Waterbury is an unincorporated area in Manatee County, Florida, United States.

== History ==
Waterbury was a planned company town by the James L. Waterbury Company of Chicago and Minneapolis located within a large citrus development in eastern Manatee County.

The development was first proposed in 1914 by James L. Waterbury, a recent transplant to Bradenton. The Waterbury property was originally six square miles just south of the Manatee River, half to the north and half to the south of the intersecting East and West Coast Railroad (today location of State Road 70). The project required over 10,000 acres in the Manatee River valley to be drained. The southern half of the development was to be a town known as Pomelo Park and the northern half was to be the town of Waterbury.

In 1918, the beginnings of the grapefruit farm were planted. The town of Waterbury was platted in 1920. It was intended to have 192 building sites over one square mile located in the heart of the grapefruit trees. The Waterbury project gained notoriety locally because the company used dynamite to clear the many pine trees on the land, which was a novel process for its time.

By 1922, 650 acres of trees had been planted. A lodge and administrative office for the grapefruit operation had also been built. In 1923, James Waterbury sold his company to Rudolph Haas of Springfield.
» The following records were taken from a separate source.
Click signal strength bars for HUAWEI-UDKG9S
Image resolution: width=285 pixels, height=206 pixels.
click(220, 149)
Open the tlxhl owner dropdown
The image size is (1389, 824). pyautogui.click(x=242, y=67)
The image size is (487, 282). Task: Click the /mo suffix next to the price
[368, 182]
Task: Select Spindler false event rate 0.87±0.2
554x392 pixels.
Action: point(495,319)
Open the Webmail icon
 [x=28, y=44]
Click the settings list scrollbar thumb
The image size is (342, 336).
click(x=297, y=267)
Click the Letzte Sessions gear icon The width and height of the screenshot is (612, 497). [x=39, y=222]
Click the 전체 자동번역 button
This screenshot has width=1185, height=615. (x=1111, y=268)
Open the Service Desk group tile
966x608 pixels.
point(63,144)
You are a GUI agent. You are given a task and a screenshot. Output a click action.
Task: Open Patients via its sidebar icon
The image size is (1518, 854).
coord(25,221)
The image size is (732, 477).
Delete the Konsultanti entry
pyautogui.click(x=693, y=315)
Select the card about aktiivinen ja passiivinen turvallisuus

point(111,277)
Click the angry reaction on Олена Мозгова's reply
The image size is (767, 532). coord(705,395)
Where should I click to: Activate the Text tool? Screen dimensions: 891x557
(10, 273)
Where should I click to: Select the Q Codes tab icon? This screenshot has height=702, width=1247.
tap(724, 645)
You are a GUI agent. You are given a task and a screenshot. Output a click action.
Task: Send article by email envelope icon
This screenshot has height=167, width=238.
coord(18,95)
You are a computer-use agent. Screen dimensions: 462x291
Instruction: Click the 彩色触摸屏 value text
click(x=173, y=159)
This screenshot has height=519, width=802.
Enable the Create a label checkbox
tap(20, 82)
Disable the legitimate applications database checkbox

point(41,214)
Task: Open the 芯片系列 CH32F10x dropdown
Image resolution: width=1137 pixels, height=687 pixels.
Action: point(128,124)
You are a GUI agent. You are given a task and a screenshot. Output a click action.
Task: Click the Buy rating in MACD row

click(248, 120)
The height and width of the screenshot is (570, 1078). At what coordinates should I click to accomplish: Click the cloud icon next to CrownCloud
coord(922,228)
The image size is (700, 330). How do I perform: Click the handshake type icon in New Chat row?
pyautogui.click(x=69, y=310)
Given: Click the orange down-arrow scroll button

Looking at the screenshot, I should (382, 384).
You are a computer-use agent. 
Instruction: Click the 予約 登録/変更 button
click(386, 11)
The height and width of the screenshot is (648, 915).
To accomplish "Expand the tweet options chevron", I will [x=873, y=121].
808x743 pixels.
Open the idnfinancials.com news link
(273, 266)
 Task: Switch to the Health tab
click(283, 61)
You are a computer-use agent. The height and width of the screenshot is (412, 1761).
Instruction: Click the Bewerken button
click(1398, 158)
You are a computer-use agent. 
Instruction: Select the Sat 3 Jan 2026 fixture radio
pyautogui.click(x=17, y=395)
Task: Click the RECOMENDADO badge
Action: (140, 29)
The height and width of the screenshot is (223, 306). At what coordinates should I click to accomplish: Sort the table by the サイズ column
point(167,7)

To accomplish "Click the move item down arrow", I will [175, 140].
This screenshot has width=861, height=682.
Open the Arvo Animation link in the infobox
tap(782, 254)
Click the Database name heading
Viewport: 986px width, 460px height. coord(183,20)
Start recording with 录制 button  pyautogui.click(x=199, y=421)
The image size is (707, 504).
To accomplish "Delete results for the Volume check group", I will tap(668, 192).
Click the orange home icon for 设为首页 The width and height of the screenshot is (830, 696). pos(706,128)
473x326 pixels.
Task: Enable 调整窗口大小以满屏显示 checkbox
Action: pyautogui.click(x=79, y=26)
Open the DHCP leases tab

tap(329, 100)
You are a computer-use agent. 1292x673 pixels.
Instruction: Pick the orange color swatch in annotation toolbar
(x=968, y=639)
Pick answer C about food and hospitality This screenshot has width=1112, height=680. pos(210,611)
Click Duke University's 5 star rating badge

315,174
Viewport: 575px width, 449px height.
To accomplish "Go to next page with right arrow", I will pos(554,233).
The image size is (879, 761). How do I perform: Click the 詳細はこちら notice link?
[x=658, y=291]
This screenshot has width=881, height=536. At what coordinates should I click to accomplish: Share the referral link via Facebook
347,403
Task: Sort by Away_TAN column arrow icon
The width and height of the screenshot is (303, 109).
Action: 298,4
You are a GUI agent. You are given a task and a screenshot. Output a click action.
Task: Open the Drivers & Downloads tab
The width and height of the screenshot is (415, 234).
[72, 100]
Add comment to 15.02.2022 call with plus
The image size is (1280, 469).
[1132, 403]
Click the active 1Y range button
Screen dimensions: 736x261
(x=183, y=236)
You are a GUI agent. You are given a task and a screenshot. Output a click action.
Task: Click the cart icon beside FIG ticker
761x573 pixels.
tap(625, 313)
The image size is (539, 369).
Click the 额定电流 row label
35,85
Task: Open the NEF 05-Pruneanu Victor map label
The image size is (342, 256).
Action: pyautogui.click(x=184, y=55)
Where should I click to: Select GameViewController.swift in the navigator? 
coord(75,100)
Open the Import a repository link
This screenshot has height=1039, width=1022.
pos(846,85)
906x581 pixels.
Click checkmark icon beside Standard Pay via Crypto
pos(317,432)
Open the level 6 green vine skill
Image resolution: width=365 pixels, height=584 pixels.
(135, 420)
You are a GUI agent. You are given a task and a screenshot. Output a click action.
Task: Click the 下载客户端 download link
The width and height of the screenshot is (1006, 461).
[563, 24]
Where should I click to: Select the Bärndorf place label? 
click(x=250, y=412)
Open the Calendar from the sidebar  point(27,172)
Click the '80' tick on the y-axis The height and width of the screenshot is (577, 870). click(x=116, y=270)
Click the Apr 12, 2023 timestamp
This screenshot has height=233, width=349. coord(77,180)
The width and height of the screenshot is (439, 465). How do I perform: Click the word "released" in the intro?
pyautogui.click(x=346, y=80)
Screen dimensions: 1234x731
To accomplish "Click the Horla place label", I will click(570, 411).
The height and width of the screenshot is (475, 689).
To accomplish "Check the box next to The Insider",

At that time, the Waterbury grapefruit development was home to over 700 acres of groves, as well as office buildings, laborer housing, stables, and packing houses.

The recession that hit Florida in 1926 severely damaged the citrus industry and the Waterbury Grapefruit Company went out of business. In the 1930s, the property was acquired by the State of Florida as part of the Murphy Act.

In 1967, the Hunsader family of Wisconsin purchased the land that was platted for the proposed town of Waterbury and developed a tomato farm there. Today the planned site for the town is still part of the Hunsader Farms property, but no original buildings remain. Today the original Waterbury Grapefruit grove tracts are home to agricultural businesses and rural residences.